FAQs on Trigger Point Injection in Nashville TN

A trigger point injection is used to treat painful areas of the muscle, which are characterized by trigger points. A trigger point feels like a tight, taut band of muscle, and it is tender to touch or deep pressure. A trigger point injection (TPI) is a procedure where a needle is inserted into the painful trigger point, and an anesthetic is injected.

Where do trigger points occur?

A trigger point may occur in any body region, but most often develop in the shoulders, neck, and low back. The trigger point can irritate surrounding nerves, causing referred pain (pain felt in another region in close proximity to the original painful area).

What causes painful trigger points?

Trigger points often are the primary muscle problem, or they are secondary to some type of trauma, fibromyalgia, scar tissue formation, surgery, and many other conditions.

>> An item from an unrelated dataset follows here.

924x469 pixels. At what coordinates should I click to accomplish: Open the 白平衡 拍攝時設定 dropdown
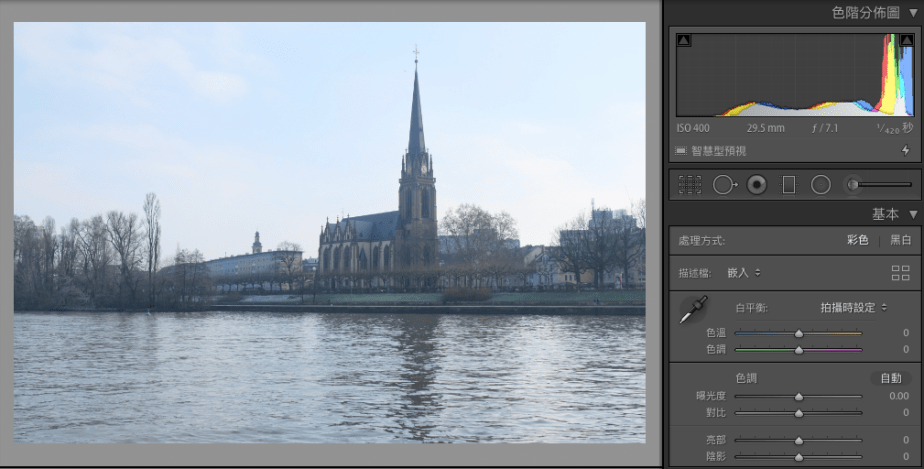coord(853,307)
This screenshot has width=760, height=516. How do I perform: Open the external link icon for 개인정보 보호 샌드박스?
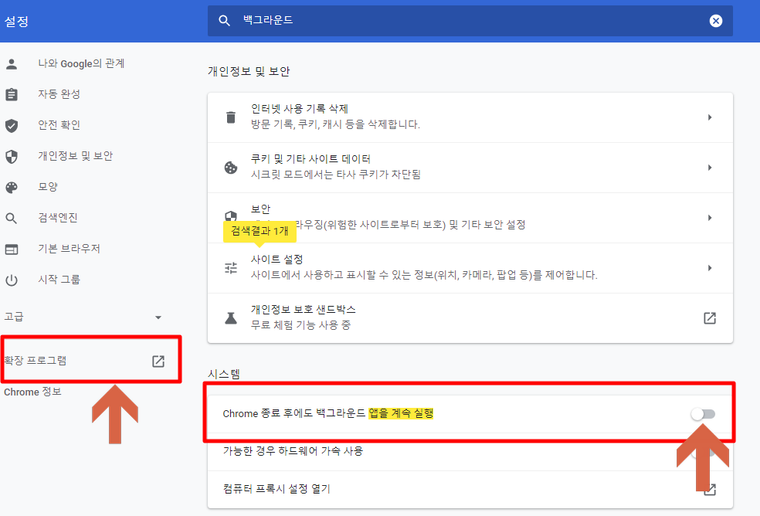(x=709, y=318)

In addition, myofascial pain syndrome also causes painful trigger points.

What is the purpose of a trigger point injection?

Trigger point injections are given to reduce pain and increase functional ability. They allow the patient to participate in daily activities and physical therapy. Approximately 10% of the U.S. population have some form of chronic musculoskeletal disorder, resulting in disabling muscle pain.

What can I expect before a series of trigger point injections?

The doctor will make the decision for trigger point injections after conducting a medical history and physical examination. To determine the existence of one or more trigger points, he/she will apply pressure along the neck, shoulders, and back. In addition, the doctor may use needle-guided electromyography (EMG) to locate trigger points. Be sure to discuss your medications and allergies with the doctor.

How is the trigger point injection performed?

A TPI is a simple procedure performed in the physician’s office. The doctor examines the patient and identifies the trigger points. The skin is cleansed with an antiseptic solution, and a small needle is entered into the trigger point. The doctor may choose to inject a local anesthetic into the trigger point. Other solutions used include a corticosteroid, sterile water, and Botox. Botulium toxin (Botox) has been found to alleviate painful muscle contractions. The insertion of the needle can cause mild pain or a twitch, which lasts a few seconds.

What can I expect after the trigger point injection?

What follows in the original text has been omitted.